WRITTEN TASK -
Change every "Where should I click to" in the lines below to "Where do I click to", leaving everything else as it is, and give all the lines again.

Dataset excerpt -
☆ ☆ ☆ ☆ ☆

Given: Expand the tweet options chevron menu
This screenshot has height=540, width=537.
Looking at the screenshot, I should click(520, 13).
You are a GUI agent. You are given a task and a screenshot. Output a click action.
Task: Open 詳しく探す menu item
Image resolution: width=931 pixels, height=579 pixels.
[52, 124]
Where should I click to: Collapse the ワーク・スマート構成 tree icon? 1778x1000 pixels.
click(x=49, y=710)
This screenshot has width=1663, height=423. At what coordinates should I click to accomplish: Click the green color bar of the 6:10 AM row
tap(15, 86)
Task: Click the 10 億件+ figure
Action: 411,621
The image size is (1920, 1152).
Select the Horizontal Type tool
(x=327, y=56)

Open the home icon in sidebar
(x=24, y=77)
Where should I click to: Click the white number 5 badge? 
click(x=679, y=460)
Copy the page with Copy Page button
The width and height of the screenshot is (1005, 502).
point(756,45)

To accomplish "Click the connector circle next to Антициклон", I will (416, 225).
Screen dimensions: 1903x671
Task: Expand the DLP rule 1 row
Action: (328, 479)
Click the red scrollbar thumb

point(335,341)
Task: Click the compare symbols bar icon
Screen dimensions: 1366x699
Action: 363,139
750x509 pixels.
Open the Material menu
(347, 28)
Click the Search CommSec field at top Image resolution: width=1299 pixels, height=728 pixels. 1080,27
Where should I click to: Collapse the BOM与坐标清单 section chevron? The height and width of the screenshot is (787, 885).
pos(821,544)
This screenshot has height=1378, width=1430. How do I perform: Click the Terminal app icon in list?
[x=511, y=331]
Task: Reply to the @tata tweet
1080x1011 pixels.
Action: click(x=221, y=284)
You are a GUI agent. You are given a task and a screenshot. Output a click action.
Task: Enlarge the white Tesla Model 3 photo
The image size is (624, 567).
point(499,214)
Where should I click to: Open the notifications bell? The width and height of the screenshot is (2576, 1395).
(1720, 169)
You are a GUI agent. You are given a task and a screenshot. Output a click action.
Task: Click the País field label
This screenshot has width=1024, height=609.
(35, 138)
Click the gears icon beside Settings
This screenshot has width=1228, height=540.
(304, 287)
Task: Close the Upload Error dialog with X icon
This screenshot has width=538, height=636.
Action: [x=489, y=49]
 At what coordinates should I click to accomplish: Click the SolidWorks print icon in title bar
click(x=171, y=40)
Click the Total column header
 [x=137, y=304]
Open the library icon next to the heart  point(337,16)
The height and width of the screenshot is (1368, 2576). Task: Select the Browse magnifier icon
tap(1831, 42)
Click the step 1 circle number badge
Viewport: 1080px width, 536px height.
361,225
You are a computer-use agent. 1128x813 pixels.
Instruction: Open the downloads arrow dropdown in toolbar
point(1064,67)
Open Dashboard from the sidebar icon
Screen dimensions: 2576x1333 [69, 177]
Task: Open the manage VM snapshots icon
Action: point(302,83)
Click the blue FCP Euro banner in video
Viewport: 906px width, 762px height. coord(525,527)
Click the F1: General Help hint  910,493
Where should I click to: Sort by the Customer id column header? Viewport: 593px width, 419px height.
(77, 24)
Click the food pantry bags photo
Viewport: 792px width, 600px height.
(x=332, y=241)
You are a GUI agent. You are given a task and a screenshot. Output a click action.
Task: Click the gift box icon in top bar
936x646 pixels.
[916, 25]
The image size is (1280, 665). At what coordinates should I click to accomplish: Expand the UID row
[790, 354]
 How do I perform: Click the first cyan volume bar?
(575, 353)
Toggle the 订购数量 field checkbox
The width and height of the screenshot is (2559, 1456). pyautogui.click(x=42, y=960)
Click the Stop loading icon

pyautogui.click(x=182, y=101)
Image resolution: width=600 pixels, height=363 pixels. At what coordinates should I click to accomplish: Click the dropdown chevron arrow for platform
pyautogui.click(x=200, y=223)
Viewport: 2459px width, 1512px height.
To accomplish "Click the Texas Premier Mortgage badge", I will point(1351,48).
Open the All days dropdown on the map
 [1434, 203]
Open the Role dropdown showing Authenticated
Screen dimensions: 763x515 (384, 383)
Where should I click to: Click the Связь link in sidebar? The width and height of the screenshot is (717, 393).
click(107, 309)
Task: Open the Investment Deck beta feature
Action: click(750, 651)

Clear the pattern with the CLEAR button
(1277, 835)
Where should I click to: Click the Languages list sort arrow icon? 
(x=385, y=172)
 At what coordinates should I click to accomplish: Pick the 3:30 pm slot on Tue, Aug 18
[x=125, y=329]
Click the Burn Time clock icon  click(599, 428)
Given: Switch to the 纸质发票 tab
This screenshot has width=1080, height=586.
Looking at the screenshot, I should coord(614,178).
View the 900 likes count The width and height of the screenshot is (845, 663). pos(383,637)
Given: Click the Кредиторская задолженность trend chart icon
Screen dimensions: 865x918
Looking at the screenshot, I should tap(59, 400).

☆ ☆ ☆ ☆ ☆

OUTPUT OF THE TASK -
Given: Expand the tweet options chevron menu
This screenshot has height=540, width=537.
Looking at the screenshot, I should click(520, 13).
You are a GUI agent. You are given a task and a screenshot. Output a click action.
Task: Open 詳しく探す menu item
Image resolution: width=931 pixels, height=579 pixels.
[52, 124]
Where do I click to: Collapse the ワーク・スマート構成 tree icon? 1778x1000 pixels.
click(x=49, y=710)
This screenshot has width=1663, height=423. At what coordinates should I click to accomplish: Click the green color bar of the 6:10 AM row
tap(15, 86)
Task: Click the 10 億件+ figure
Action: 411,621
The image size is (1920, 1152).
Select the Horizontal Type tool
(x=327, y=56)

Open the home icon in sidebar
(x=24, y=77)
Where do I click to: Click the white number 5 badge? 
click(x=679, y=460)
Copy the page with Copy Page button
The width and height of the screenshot is (1005, 502).
point(756,45)

To accomplish "Click the connector circle next to Антициклон", I will (416, 225).
Screen dimensions: 1903x671
Task: Expand the DLP rule 1 row
Action: (328, 479)
Click the red scrollbar thumb

point(335,341)
Task: Click the compare symbols bar icon
Screen dimensions: 1366x699
Action: 363,139
750x509 pixels.
Open the Material menu
(347, 28)
Click the Search CommSec field at top Image resolution: width=1299 pixels, height=728 pixels. 1080,27
Where do I click to: Collapse the BOM与坐标清单 section chevron? The height and width of the screenshot is (787, 885).
pos(821,544)
This screenshot has height=1378, width=1430. How do I perform: Click the Terminal app icon in list?
[x=511, y=331]
Task: Reply to the @tata tweet
1080x1011 pixels.
Action: click(x=221, y=284)
You are a GUI agent. You are given a task and a screenshot. Output a click action.
Task: Enlarge the white Tesla Model 3 photo
The image size is (624, 567).
point(499,214)
Where do I click to: Open the notifications bell? The width and height of the screenshot is (2576, 1395).
(1720, 169)
You are a GUI agent. You are given a task and a screenshot. Output a click action.
Task: Click the País field label
This screenshot has width=1024, height=609.
(35, 138)
Click the gears icon beside Settings
This screenshot has width=1228, height=540.
(304, 287)
Task: Close the Upload Error dialog with X icon
This screenshot has width=538, height=636.
Action: [x=489, y=49]
 At what coordinates should I click to accomplish: Click the SolidWorks print icon in title bar
click(x=171, y=40)
Click the Total column header
 [x=137, y=304]
Open the library icon next to the heart  point(337,16)
The height and width of the screenshot is (1368, 2576). Task: Select the Browse magnifier icon
tap(1831, 42)
Click the step 1 circle number badge
Viewport: 1080px width, 536px height.
361,225
You are a computer-use agent. 1128x813 pixels.
Instruction: Open the downloads arrow dropdown in toolbar
point(1064,67)
Open Dashboard from the sidebar icon
Screen dimensions: 2576x1333 [69, 177]
Task: Open the manage VM snapshots icon
Action: point(302,83)
Click the blue FCP Euro banner in video
Viewport: 906px width, 762px height. coord(525,527)
Click the F1: General Help hint  910,493
Where do I click to: Sort by the Customer id column header? Viewport: 593px width, 419px height.
(77, 24)
Click the food pantry bags photo
Viewport: 792px width, 600px height.
(x=332, y=241)
You are a GUI agent. You are given a task and a screenshot. Output a click action.
Task: Click the gift box icon in top bar
936x646 pixels.
[916, 25]
The image size is (1280, 665). At what coordinates should I click to accomplish: Expand the UID row
[790, 354]
 How do I perform: Click the first cyan volume bar?
(575, 353)
Toggle the 订购数量 field checkbox
The width and height of the screenshot is (2559, 1456). pyautogui.click(x=42, y=960)
Click the Stop loading icon

pyautogui.click(x=182, y=101)
Image resolution: width=600 pixels, height=363 pixels. At what coordinates should I click to accomplish: Click the dropdown chevron arrow for platform
pyautogui.click(x=200, y=223)
Viewport: 2459px width, 1512px height.
To accomplish "Click the Texas Premier Mortgage badge", I will point(1351,48).
Open the All days dropdown on the map
 [1434, 203]
Open the Role dropdown showing Authenticated
Screen dimensions: 763x515 (384, 383)
Where do I click to: Click the Связь link in sidebar? The width and height of the screenshot is (717, 393).
click(107, 309)
Task: Open the Investment Deck beta feature
Action: click(750, 651)

Clear the pattern with the CLEAR button
(1277, 835)
Where do I click to: Click the Languages list sort arrow icon? 
(x=385, y=172)
 At what coordinates should I click to accomplish: Pick the 3:30 pm slot on Tue, Aug 18
[x=125, y=329]
Click the Burn Time clock icon  click(599, 428)
Given: Switch to the 纸质发票 tab
This screenshot has width=1080, height=586.
Looking at the screenshot, I should coord(614,178).
View the 900 likes count The width and height of the screenshot is (845, 663). pos(383,637)
Given: Click the Кредиторская задолженность trend chart icon
Screen dimensions: 865x918
Looking at the screenshot, I should tap(59, 400).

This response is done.